Page text:
= Leila Basen =

Canadian film writer

Leila Basen (born 1955) is a Canadian film and television writer and producer, most noted as one of the writers of the 2006 comedy film Bon Cop, Bad Cop.

A graduate of York University, she began her career as a writer for the CBC Television sitcoms King of Kensington and Hangin' In. She later wrote the screenplays for films such as Your Ticket Is No Longer Valid and Killing 'em Softly. balancing her writing career with her family life.

She was predominantly a television writer thereafter, writing scripts for series such as Urban Angel, Max Glick, Street Legal, Road to Avonlea, African Skies, Bob and Margaret, Ready or Not, Riverdale, Emily of New Moon and Blackfly.

After Bon Cop, Bad Cop she returned to television, serving as a writer and producer on Heartland, Strange Empire and Big Top Academy.

Tasks:
a: Can you reproduce everything in the Leila Basen article from "Canadian film writer" down to "Cop, Bad Cop."?
b: Could you carry the Leila Basen article on past its final sentence?

Information given:
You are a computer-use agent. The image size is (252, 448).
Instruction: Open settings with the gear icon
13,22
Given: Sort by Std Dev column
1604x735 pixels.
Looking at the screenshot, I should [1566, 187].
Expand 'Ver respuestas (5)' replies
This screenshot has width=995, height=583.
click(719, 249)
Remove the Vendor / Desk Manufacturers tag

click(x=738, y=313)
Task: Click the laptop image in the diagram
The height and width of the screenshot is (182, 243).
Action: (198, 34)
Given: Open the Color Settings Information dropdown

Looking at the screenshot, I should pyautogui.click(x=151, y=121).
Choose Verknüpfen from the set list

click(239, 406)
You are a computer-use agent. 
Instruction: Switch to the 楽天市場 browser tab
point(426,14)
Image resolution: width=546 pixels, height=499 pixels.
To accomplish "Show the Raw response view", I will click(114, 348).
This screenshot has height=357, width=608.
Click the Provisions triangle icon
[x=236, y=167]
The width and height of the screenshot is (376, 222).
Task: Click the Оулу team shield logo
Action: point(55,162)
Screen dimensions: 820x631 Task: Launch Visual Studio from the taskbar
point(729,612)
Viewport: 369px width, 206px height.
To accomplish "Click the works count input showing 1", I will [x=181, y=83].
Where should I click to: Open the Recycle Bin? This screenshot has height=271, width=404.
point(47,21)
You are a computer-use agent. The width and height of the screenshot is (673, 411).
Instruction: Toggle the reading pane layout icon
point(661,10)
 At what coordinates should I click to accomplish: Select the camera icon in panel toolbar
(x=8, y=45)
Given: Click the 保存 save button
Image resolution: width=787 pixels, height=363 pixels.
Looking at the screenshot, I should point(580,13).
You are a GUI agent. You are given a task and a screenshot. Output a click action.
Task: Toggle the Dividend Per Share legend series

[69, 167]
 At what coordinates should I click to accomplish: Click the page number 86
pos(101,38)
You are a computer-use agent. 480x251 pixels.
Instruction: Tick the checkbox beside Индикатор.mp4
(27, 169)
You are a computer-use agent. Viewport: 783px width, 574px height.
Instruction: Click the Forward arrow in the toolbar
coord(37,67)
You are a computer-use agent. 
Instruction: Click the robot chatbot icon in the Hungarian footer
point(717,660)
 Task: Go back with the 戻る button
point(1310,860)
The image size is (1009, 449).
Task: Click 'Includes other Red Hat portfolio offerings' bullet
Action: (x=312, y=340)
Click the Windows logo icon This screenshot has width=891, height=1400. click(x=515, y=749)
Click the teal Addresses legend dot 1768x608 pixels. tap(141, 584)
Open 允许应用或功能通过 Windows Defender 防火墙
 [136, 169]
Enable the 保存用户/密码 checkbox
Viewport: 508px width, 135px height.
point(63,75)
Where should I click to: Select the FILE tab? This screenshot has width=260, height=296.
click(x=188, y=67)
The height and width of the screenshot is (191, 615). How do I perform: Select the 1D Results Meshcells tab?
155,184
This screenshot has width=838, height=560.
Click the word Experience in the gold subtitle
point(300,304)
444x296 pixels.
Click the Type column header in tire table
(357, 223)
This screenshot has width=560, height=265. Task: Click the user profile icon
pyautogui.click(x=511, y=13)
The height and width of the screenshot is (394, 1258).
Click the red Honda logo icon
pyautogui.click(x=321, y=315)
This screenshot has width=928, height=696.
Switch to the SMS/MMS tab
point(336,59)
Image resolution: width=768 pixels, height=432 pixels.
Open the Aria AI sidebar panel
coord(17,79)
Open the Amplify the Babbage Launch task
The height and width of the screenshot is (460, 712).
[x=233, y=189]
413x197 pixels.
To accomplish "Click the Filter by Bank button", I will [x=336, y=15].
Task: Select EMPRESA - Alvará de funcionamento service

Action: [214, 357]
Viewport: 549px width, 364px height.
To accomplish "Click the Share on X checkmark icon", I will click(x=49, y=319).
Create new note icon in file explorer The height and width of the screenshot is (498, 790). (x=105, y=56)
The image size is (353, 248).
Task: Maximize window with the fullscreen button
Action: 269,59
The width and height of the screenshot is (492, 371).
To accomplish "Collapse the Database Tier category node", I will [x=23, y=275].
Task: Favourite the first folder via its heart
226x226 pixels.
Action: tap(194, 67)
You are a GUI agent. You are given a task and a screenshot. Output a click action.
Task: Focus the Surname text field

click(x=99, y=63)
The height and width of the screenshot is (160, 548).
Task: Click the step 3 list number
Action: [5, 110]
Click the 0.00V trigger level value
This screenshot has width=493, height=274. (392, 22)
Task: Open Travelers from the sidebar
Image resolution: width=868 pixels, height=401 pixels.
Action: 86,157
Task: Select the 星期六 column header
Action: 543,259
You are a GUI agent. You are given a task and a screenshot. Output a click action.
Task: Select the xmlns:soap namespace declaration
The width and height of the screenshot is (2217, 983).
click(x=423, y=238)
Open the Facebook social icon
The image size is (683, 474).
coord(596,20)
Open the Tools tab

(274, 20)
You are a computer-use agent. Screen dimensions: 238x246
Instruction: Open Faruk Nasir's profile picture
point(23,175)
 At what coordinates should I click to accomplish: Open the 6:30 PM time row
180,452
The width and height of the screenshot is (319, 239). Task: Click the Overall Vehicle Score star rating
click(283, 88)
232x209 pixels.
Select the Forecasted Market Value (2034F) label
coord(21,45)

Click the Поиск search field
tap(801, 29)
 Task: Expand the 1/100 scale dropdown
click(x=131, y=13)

Task-by-task outputs:
a:
Canadian film writer

Leila Basen (born 1955) is a Canadian film and television writer and producer, most noted as one of the writers of the 2006 comedy film Bon Cop, Bad Cop.

b:
==Awards==
She received a Gemini Award nomination for Best Writing in a Children's or Youth Program or Series at the 9th Gemini Awards in 1995, for the Ready or Not episode "Am I Perverted or What?"

For Bon Cop, Bad Cop, Basen and co-writers Alex Epstein, Patrick Huard and Kevin Tierney received a Jutra Award nomination for Best Screenplay at the 9th Jutra Awards, and won the Canadian Comedy Award for Pretty Funny Film Writing at the 8th Canadian Comedy Awards.